Evaluate $\int \frac{1}{\sqrt{1-\sin^4{x}}}dx$

Question

$$f(x) = \int \frac{1}{\sqrt{1-\sin^4{x}}}dx$$

I tried this by breaking the denominator as $\sqrt{(\cos^2x)(1+\sin^2x)}$ and then trying to make the integral in forms of $\sec x$ and $\tan x$. But I couldn't succeed.

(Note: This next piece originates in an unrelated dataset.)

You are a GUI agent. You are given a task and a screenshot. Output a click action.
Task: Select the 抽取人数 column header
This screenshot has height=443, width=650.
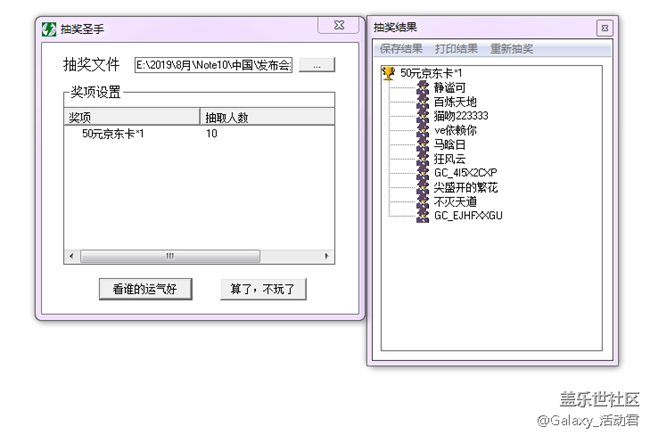point(266,117)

Can somebody please help me out?

Answer 1

$$I=\int \frac{\sec{x}}{\sqrt{1+\sin^2{x}}} \; dx$$ Multiply the top and bottom by $\sec{x}$: $$I=\int \frac{\sec^2{x}}{\sqrt{\tan^2{x}+\sec^2{x}}} \; dx$$ $$I=\int \frac{\sec^2{x}}{\sqrt{2\tan^2{x}+1}} \; dx$$ Let $u=\tan{x}$: $$I=\int \frac{du}{\sqrt{2u^2+1}}$$ Let $t=u\sqrt{2}$: $$I=\frac{\sqrt{2}}{2} \int \frac{dt}{\sqrt{t^2+1}}$$ Let $t=\tan{w}$: $$I=\frac{\sqrt{2}}{2} \int \sec{w} \; dw$$ $$I=\frac{\sqrt{2}}{2} \ln {\big | \sec{w}+\tan{w} \big |}+C$$ $$I=\frac{\sqrt{2}}{2} \ln {\big | \sqrt{1+2\tan^2{x}}+\sqrt{2}\tan{x} \big |}+C$$

Answer 2

Taking $t = \tan \frac{x}{2}$ and having $\sin x = \frac{2t}{1+t^2}$ we come to irrational function.